Although Steele was not an experienced railroader, his dreams likely were fed via a family connection: in 1878 he’d married Kitty Wadley, niece of W. M. Wadley, scion of a modest Georgia railroad empire.
The reality Steele ultimately faced came in the form of the Central of Georgia, which used its influence to keep the upstart railroad from getting anywhere near Atlanta. So it was that in 1908 the Atlanta & St. Andrews Bay opened between Dothan, Ala., and Harrison, Fla., 81 miles. And that’s as far as it would get, not including a couple of short branches. Harrison later would rename itself Panama City as Panama Canal fever swept the U.S. Gulf Coast. The canal opened in 1914.
In the steam era, the Bay Line was a hand-me-down company, with a modest roster of small power, topped off by five 2-8-2s. The railroad dieselized early and at first went big with Alco, fielding 13 RS1s. A variety of EMD power soon arrived, including an F3A used in passenger service.
For many years the railroad operated two passenger trains each way, the length of the entire line. But by the June 1954 Official Guide, only one pair of trains, Nos. 1 and 4, made the daily trip between Panama City and Dothan, with overnight connections via CofG to Atlanta. In addition to coaches, the train included a sleeping car (2 compartment, 1 drawing-room, 10-section) and a dining car with the notation “serving breakfast en route to Atlanta.”
A noteworthy feature of this little train were the steamship connections a passenger could make in Panama City, to a surprising variety of destinations: North Atlantic ports, Europe and Africa, the east coast of South American, and, via the canal, the west coast of the U.S. and South America. Alas, the train was discontinued in July 1956.
By the 1970s, the Bay Line’s strong traffic required a lineup of front-line EMD motive power, eventually including nine GP38s, three GP38-2s, and three GP40-2s.
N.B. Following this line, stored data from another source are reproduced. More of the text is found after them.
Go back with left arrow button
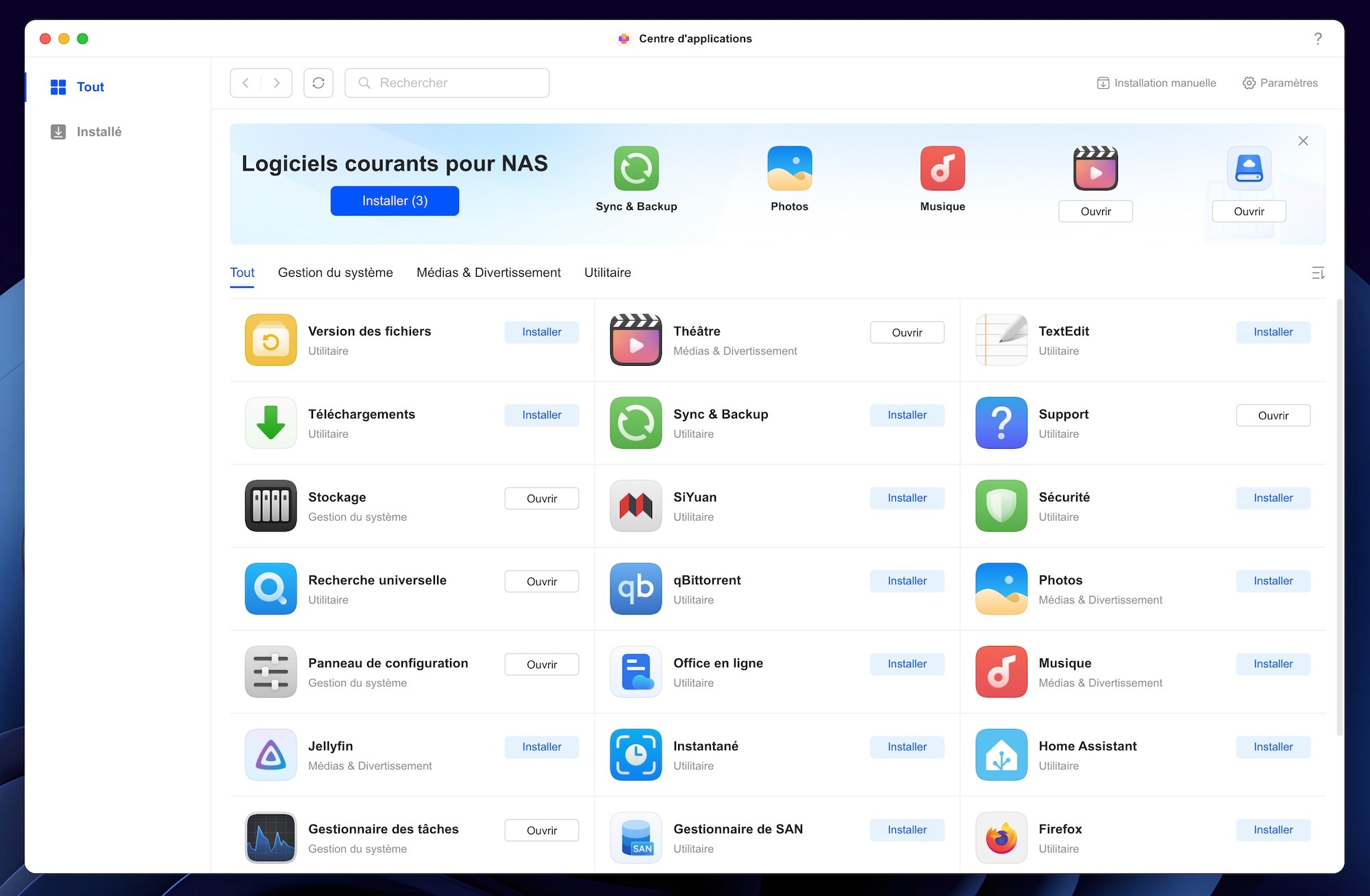246,83
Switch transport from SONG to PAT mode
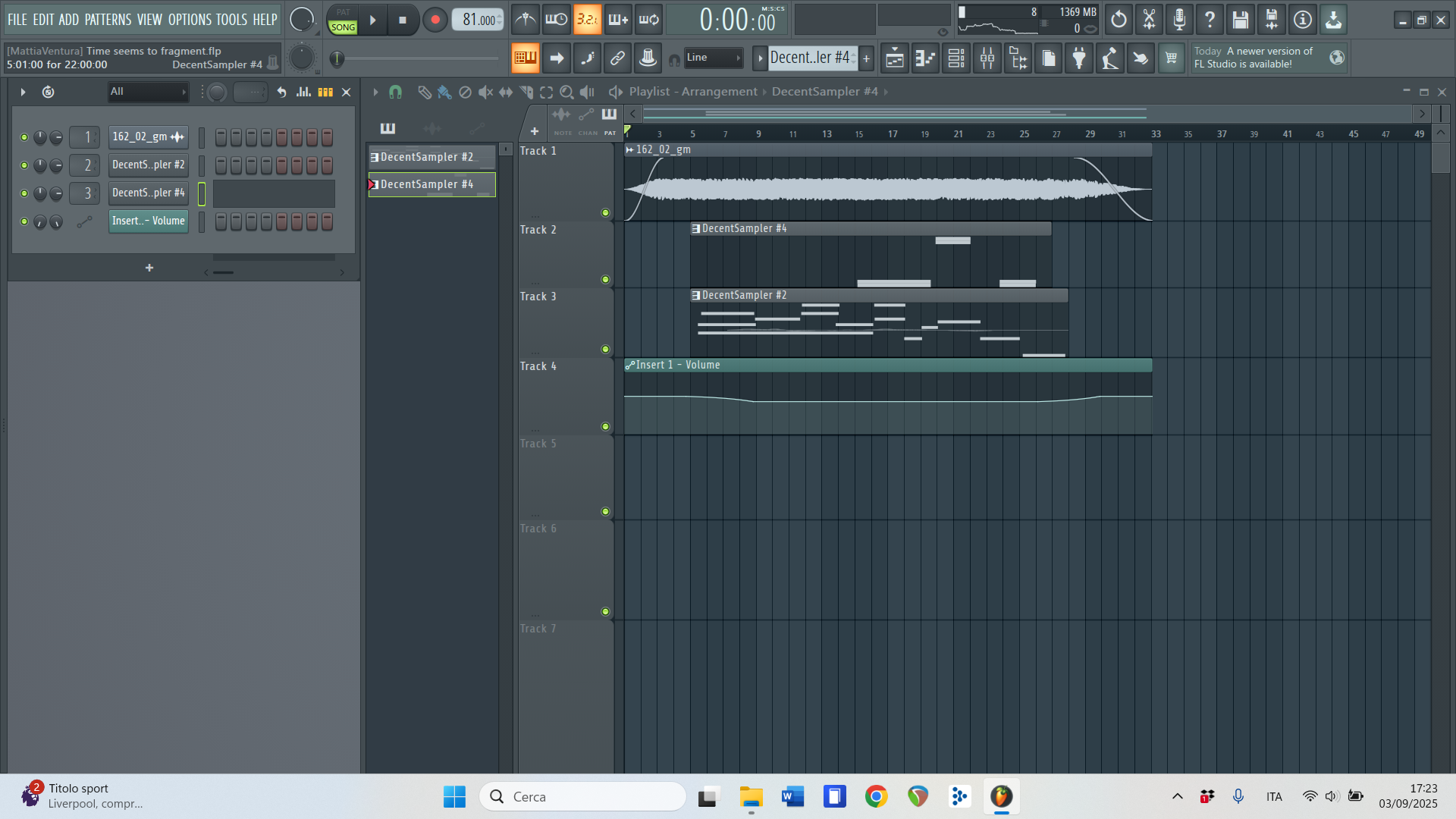The image size is (1456, 819). pos(343,12)
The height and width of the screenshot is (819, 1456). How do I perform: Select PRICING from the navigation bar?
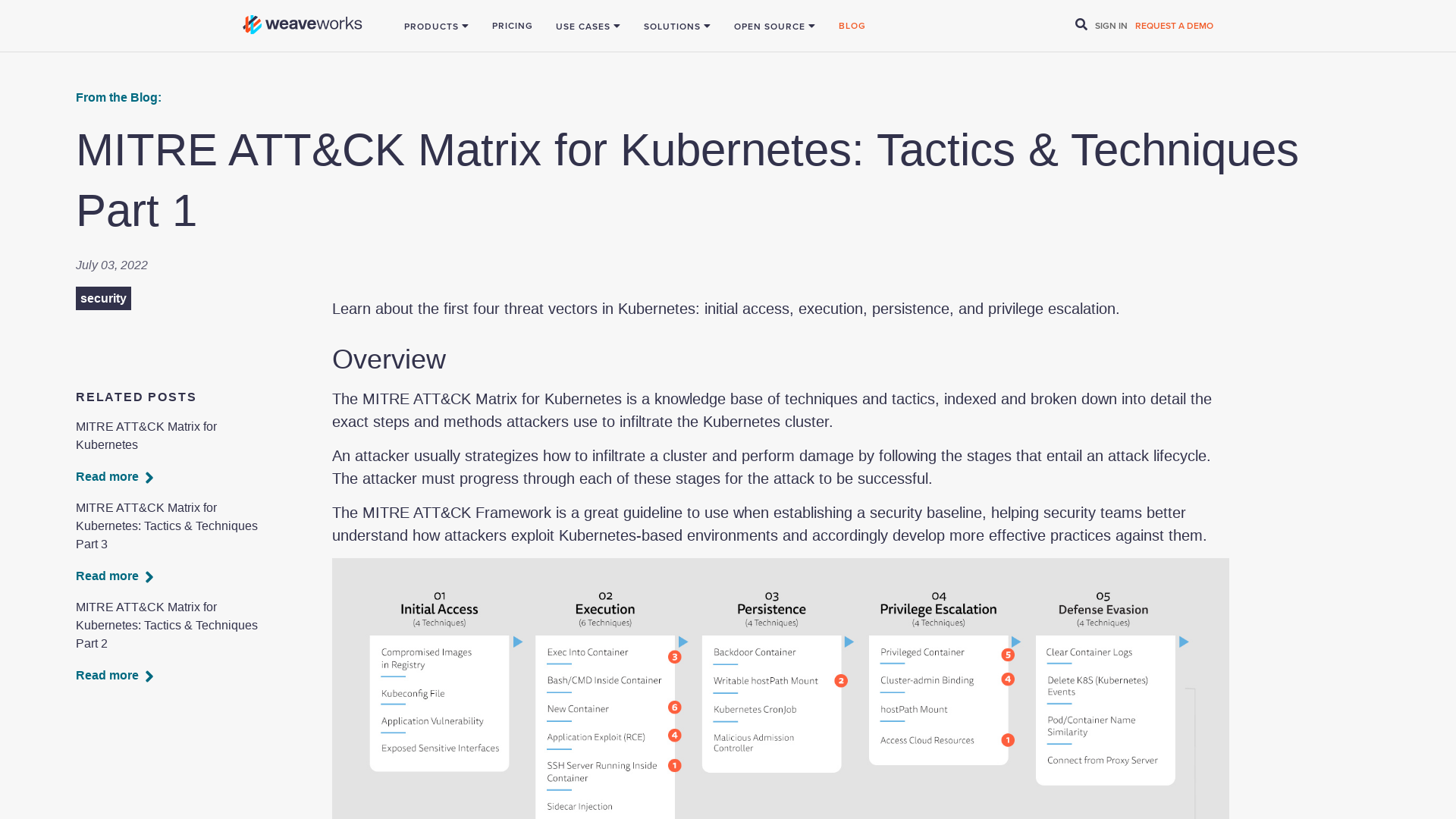point(512,26)
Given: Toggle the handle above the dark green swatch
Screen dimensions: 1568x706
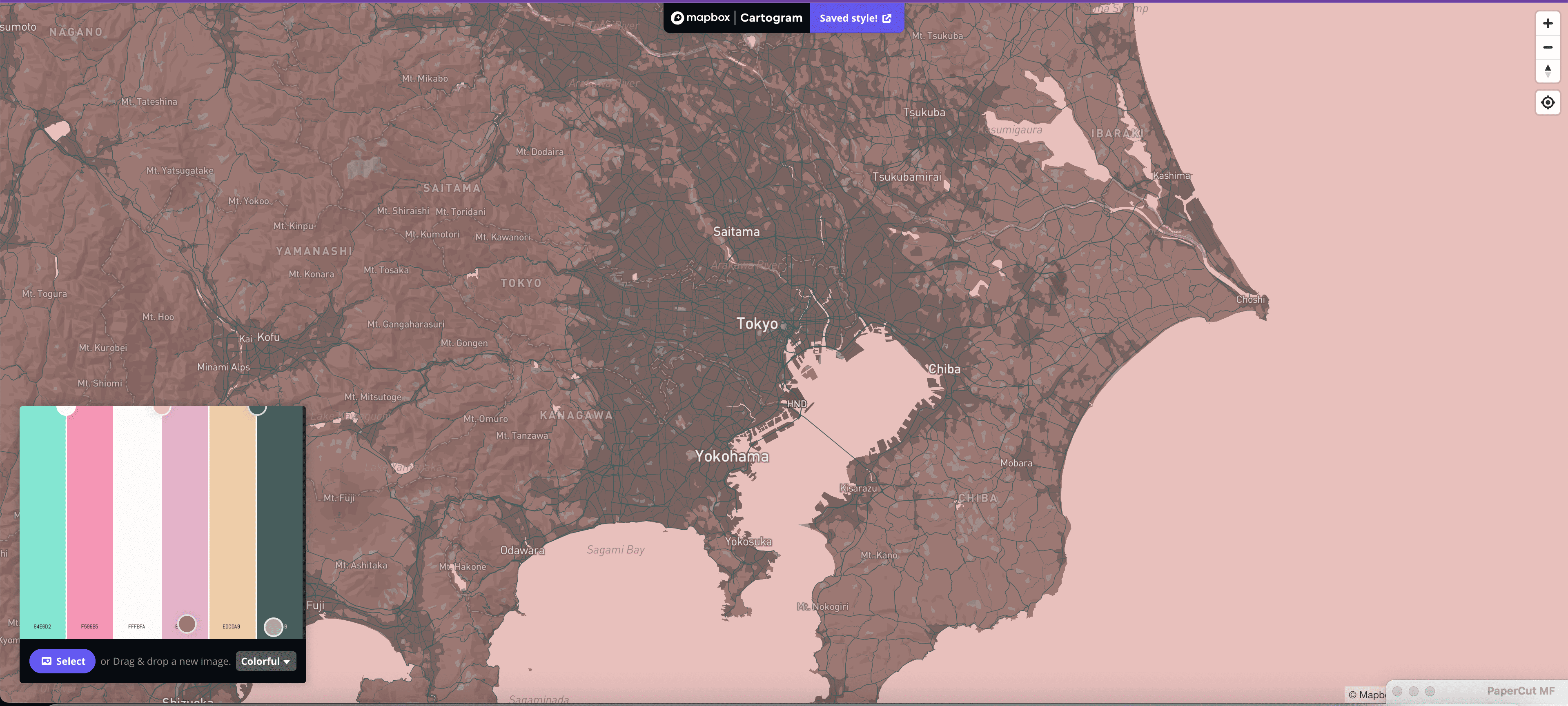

The railroad had a heavyweight feel, and photographers enjoyed shooting the big green-and-gold units with the all-caps THE BAY LINE splashed proudly along their hoods.
For several decades, the railroad was owned by International Paper Corp., which had a huge paper mill on the outskirts of Panama City in Millville; today, the Rock-Tenn Corp. owns the mill. The smell of papermaking still wafts over the city, depending on the winds. The railroad went through a succession of industrial owners until 1994, when Rail Management Corp. stepped up. The Bay Line became a G&W property in 2005 when the latter acquired Rail Management’s assets.
As I drove around Panama City, it felt good to see a number of G&W jobs around town, working the yard and various waterside bulk terminals. But a glance at the empty lot at W. 6th Street and Beach Drive, site of the old A&StAB depot, was a reminder to dig deeper when I got back to Milwaukee and the Classic Trains archives.
I wasn’t disappointed. It was surprising how much was in the file, given the Bay Line’s obscurity. I was especially taken with M. B. Cooke’s photo of what appears to be double-headed 4-6-2s on a southbound freight, rolling through Cottondale, Fla., in 1935.
Also notable is Quinton D. Bruner’s portrait of passenger train No. 1 behind the road’s sole F3, apparently photographed somewhere northeast of Panama City along Highway 231. The shiny cab unit is quite a contrast with the train’s standard-era consist.
Jump ahead two decades for Robert E. Gabbey’s view of two generations of Bay Line power — a GP39 and RS1 — at the impressive enginehouse in Panama City in 1976.
That facility looks just as good today under the G&W flag, proof in my mind that old A. B. Steele was really onto something when he thought big back in 1908. Maybe the old Bay Line never made it to Atlanta, but it’s doing just fine down on the non-glitzy side of Florida.